Engaging Diversity is a program for white, incoming first-year students at Illinois Wesleyan, set for Aug. 15-17. This year the program welcomed 35 students, the largest number enrolled since the program began five years ago.
In reading the students’ applications for the program, Burke said many mentioned recent incidents with racial overtones. “They are impacted by the events in Ferguson, they are curious about the racial-identity questions surrounding Rachel Dolezal, and as white students, they want to understand racism,” said Burke.
The program seeks to build both confidence and competency around issues of diversity, Burke said. “White students play an important role in creating a diverse campus climate. Our goal is to help white students understand the challenges that domestic students of color and international students face on a predominantly white campus. Ultimately, we want to help first-year students become leaders and partners in campus diversity efforts.”
Burke said pushing past the notion that the U.S. is now a color-blind society is a part of the three-day program’s curriculum. “We do a lot of myth-busting about affirmative action, for example,” said Burke. “Even though they come in excited about diversity, we shake their worlds, gently, to help them see their own biases. When they become aware of those, they can work with them more capably.”
A participant last year, Tyler Casebolt ’18 (Wauconda, Ill.) said a key aspect of the program was the trust the participants placed in the program and each other. “We could be comfortable saying a lot of things that we weren’t sure about, that we weren’t sure how they would come across,” he said in a video explaining the program to incoming students. “If I had to use one phrase [to describe Engaging Diversity], I would say eye-opening, incredibly eye-opening. It gives…. an incredible amount of knowledge about the differences we have and how to embrace those.”
Students involved in Engaging Diversity also join with incoming students participating in International Student and MALANA (Multiracial, African-American, Latino-Hispanic, Asian-American and Native American) pre-orientation programs. These programs are designed to assist new students in their transition to Illinois Wesleyan and help students to establish networks among peers and gain familiarity with support on campus. Each program has separate events, but several joint activities – from luncheons to games to discussions about diversity – help students build bonds of friendship early in their journey as Titans.
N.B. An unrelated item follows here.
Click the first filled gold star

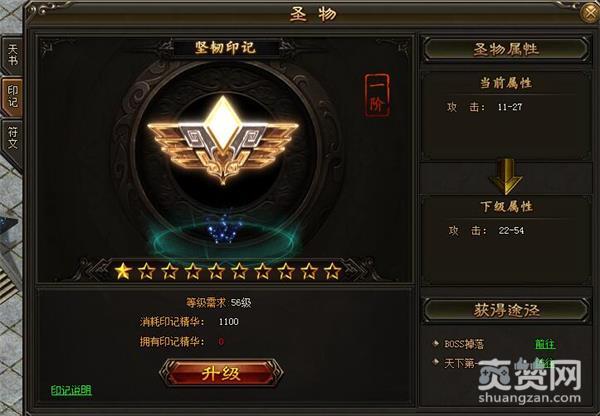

A study by Josi Banales ’14 evaluating the long-term impact of the program indicated students who participated developed a more complex understanding of race, endorsed fewer color-blind racial attitudes than they did before they completed the program, and showed a more critical awareness of race. In her study, Banales interviewed several students who said the Engaging Diversity program inspired them to participate in activities that allowed them to continue their discussions and learning on racial issues.
Burke said anecdotal evidence also indicates Engaging Diversity participants go on to become leaders on campus. Several have become very active in registered student organizations; others show leadership by taking their interest in racial justice into their major coursework. Other alumni started a registered student organization called PRISM (People Reflecting Ideal Social Mindsets).
Burke points out that the Engaging Diversity program is just one among many facets of an ongoing effort to develop and sustain a dynamic and diverse campus climate – a major goal of the University’s most recent Strategic Plan. “We help white students understand that diversity isn’t just something students of color or international students bring to campus,” she said. “Every one of us plays an important role in genuinely creating a diverse campus climate, and this program is a first step in helping students be appreciative of that diversity and truly become partners in those efforts."